民族時報 第1011号(03.07.11)


【記事2】

    第7回離散家族再開事業 金剛山で感激の涙

 南北に離ればなれになっている離散家族の七回目の再会が六月末、金剛山で行われ、親子、夫婦、兄弟の離散家族は五十数年ぶりに抱きあい感激の涙を流した。

 二十七日から二十九日まで、南側の家族百人と北側の家族二百十七人が金剛山の金正淑休養所で再会した。南側家族のうちの最高齢者で車イスに乗るオ・スンドクさん(百二歳)は、北にいる娘鄭ワンオクさん(五十六歳)の手をさすりながら、ただ泣くだけだった。娘が「オモニ、つめの傷をおぼえている」と聞くと、オさんは「おまえがワンオクか」とさらに泣き声をあげた。

 別れの三日目、家族らは互いの住所を確認しながら「統一するまで生きていて。そしていっしょに暮らそう」と語り合い、いつまでも別れを惜しんだ。

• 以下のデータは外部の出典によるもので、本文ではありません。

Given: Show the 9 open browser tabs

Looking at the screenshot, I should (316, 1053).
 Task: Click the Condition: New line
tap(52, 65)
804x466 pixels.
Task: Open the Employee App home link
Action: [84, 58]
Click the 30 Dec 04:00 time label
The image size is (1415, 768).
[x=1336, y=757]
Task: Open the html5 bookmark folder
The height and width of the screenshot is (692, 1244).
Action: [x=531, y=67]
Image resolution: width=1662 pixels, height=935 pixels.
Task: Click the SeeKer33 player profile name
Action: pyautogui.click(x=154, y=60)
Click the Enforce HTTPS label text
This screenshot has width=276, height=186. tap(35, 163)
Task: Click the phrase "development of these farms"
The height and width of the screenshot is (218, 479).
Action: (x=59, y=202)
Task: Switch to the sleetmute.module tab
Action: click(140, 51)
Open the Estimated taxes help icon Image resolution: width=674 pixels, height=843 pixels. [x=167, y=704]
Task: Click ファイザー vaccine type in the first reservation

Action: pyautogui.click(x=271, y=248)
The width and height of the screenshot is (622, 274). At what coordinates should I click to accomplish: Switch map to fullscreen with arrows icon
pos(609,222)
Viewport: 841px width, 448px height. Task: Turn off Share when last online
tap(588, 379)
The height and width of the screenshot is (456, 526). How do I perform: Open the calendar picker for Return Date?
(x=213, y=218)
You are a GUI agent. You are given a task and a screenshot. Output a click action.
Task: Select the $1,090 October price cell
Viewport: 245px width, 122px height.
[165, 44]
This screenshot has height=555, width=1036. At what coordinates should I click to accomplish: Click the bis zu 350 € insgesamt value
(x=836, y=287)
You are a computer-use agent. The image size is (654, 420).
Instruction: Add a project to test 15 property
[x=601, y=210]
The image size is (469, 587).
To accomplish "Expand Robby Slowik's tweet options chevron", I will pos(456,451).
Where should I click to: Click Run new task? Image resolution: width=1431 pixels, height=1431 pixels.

 三十日から二日までは、北側の家族百人と南側の家族四百七十二人が金剛山の温井閣で再会した。朝鮮戦争で行方不明になった夫を待って五十二年間、子どももなく一人で生きてきた南の郭ホイムさん(七十三歳)は、夢に見た北に住む夫の李ギュテさん(七十六歳)に会い、「生きていてくれてありがとう」と涙ながらに繰り返した。

 家族らは二日、再会を約束しあって別れた。

 朝鮮半島の緊張が激化しているなかで行われた再会事業だが、民族が一つであることを確認し合ったうえ、緊張緩和に役だったとの評価が高い。次回は中秋(九月中旬)に行われる。家族が高齢化しており、規模と回数を増やすべきとの意見が強い。